#### Textauszug:
┌──


          Champions League
          Michael Horeni

          Korrespondent für Sport in Berlin.

          RB verteidigte seinen Vorsprung dann mit Leidenschaft auch in der fast achtminütigen Nachspielzeit und spielt nun am Dienstag (21.00 Uhr im F.A.Z.-Liveticker zur Champions League), elf Jahre nach seiner Gründung und dem Start in der fünften Liga, gegen Paris St. Germain um den Einzug ins Finale der europäischen Königsklasse.

          „Ich bin so stolz auf die Mannschaft, auf jeden einzelnen Spieler. Hut ab. Wir wollten auf gar keinen Fall nach Hause, wir haben die Koffer für viele Tage gepackt", sagte Stürmer Marcel Sabitzer dann auch nach dem Schlusspfiff bei DAZN und fügte an: „Das war ein hartes Stück Arbeit, aber wir haben eine Topleistung gezeigt.“

          Leipzig drückt aufs Tempo

          Trainer Julian Nagelsmann hatte in der Endphase der spanischen Saison die Erkenntnis gewonnen, dass Atlético nach den zahlreichen Spielen in relativ kurzer Zeit ein wenig an Energie verloren hatte. Er rechnete gegen das kampfstarke Team von Trainer Diego Simeone, das im Achtelfinale Titelverteidiger FC Liverpool besiegt hatte, mit einem körperlichen und kraftraubenden Spiel. Deswegen stellte er mit Olmo und Yussuf Poulsen zwei robuste Offensivspieler in die Startelf – um später mit spielstarken Offensivkräften wie Emil Forsberg und Patrik Schick, die zunächst auf der Ersatzbank saßen, mögliche Lücken im Madrider Block zu nutzen.

└──

#### Aufgabenliste:
**a)** Gegen welche Mannschaft spielt RB laut dem Bericht über das Champions-League-Spiel am Dienstag um den Einzug ins Finale?
**b)** Setze den Bericht über das Champions-League-Spiel von RB Leipzig gegen Atlético im Anschluss an seinen letzten Satz fort.

#### Einträge des Datensatzes:
┌──

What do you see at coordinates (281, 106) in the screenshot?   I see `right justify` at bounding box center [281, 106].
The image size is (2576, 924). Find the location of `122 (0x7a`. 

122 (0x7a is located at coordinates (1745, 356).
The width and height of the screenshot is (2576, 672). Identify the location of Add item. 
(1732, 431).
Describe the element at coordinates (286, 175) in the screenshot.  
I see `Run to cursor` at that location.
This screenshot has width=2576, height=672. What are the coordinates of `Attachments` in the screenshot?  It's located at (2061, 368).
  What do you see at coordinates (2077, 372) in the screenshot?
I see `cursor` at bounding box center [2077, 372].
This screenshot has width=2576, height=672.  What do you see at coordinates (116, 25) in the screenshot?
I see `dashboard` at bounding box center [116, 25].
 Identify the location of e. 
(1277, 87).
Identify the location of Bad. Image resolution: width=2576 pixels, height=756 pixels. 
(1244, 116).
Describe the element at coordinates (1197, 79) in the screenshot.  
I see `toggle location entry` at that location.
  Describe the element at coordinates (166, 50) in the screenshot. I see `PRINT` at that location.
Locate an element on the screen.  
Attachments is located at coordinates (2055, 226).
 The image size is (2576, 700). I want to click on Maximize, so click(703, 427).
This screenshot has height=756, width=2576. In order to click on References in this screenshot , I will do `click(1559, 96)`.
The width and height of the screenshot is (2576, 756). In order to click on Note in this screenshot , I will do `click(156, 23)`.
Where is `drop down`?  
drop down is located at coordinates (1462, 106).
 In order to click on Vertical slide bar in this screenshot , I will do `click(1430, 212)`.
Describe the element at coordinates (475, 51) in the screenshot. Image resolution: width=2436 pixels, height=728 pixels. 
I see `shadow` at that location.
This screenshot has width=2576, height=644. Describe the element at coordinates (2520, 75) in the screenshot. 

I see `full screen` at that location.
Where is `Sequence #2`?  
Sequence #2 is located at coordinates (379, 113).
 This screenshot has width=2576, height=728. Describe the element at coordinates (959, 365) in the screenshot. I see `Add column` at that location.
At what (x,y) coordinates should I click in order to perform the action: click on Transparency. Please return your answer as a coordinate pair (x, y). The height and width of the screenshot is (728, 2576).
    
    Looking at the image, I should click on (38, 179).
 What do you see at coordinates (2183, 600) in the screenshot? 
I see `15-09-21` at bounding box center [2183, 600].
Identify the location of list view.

└──

#### Lösungen:
**a)** Gegen Paris St. Germain.

**b)**
          Von Beginn an drückte Außenseiter Leipzig in Lissabon aufs Tempo – und nach 45 Minuten ließ sich sagen, dass der erste Teil von Nagelsmanns Plan aufgegangen war. Leipzig zeigte in der ersten Halbzeit einen starken und konzentrierten Auftritt, übernahm immer wieder die Spielkontrolle, zum Teil auch mit langen und schnellen Ballstafetten. Leipzig hatte 62 Prozent Ballbesitz, spielte deutlich mehr Pässe und hatte eine stärkere Passquote. Allerdings, und das war ein entscheidendes Manko im strukturierten und selbstbewussten Leipziger Gesamtauftritt: Vor dem Tor fehlte es den Sachsen an Durchschlagskraft, auch, weil es dem letzten oder vorletzten Pass immer wieder an Präzision fehlte.

          Aber vor allem machte sich der Verlust von Timo Werner bemerkbar, seine Schnelligkeit und Unberechenbarkeit fehlten dem Leipziger Spiel weit mehr, als Nagelsmann das erhofft und vielleicht auch erwartet hatte. Die beste Chance in der ersten Halbzeit hatte daher auch Madrid, doch Torwart Gulacsi wehrte den Schuss von Carrasco aus gut zehn Metern zur Ecke ab.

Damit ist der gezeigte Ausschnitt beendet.